[DATA PROVIDED — start]
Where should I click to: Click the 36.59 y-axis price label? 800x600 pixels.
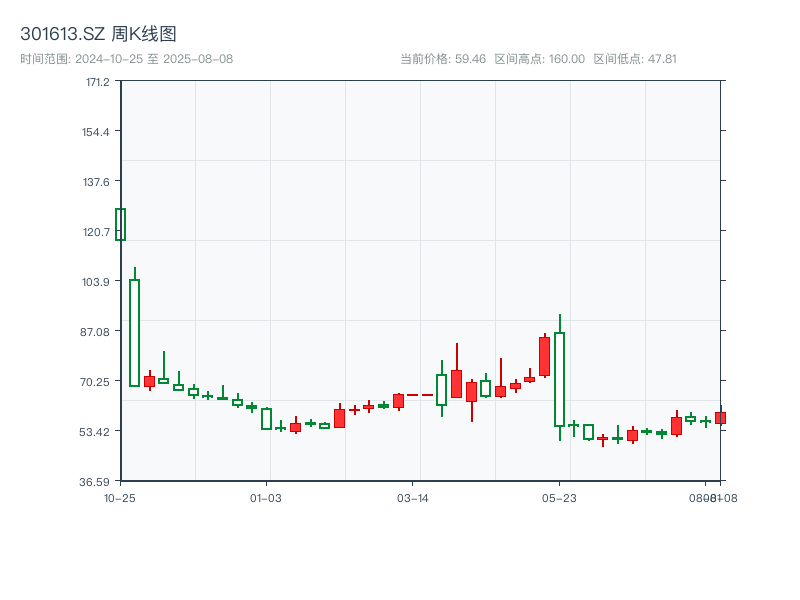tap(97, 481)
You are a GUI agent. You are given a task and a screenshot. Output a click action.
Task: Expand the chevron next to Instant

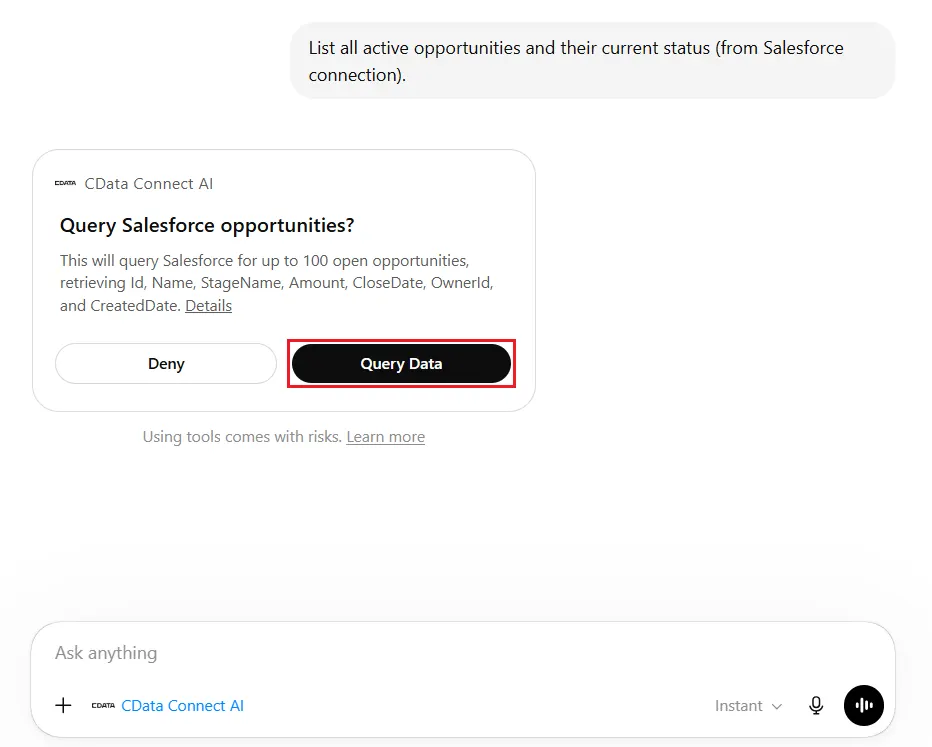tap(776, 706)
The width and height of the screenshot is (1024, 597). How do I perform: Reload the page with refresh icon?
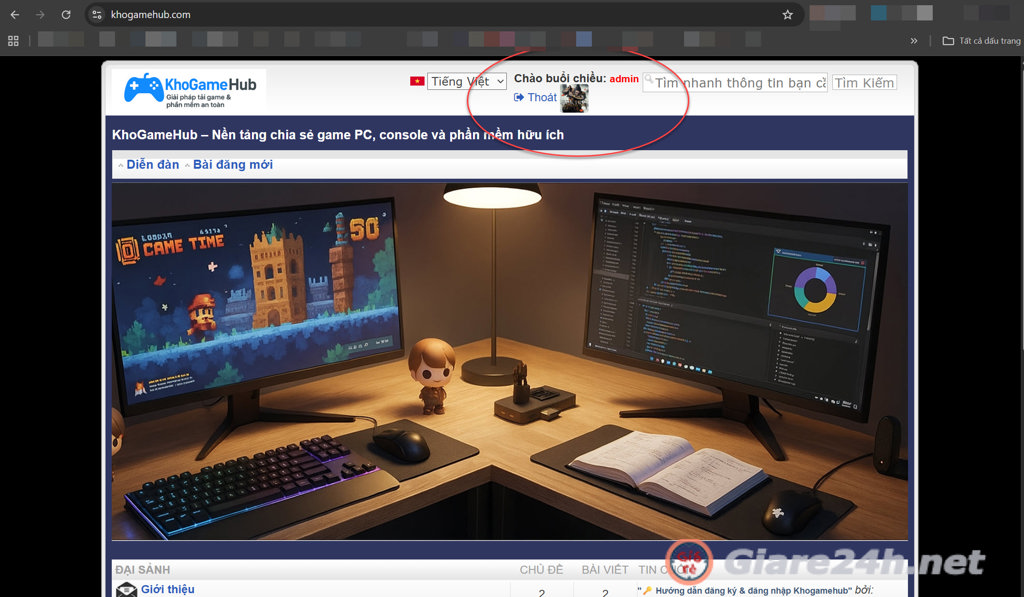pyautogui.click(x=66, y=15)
[DATA PROVIDED — finish]
Exactly the lines from the one with "Task: Expand the chevron next to Instant" through the end of the records should be written out, and only those. Pictures do not belong in the copy.

Task: Expand the chevron next to Instant

tap(776, 706)
The width and height of the screenshot is (1024, 597). How do I perform: Reload the page with refresh icon?
pyautogui.click(x=66, y=15)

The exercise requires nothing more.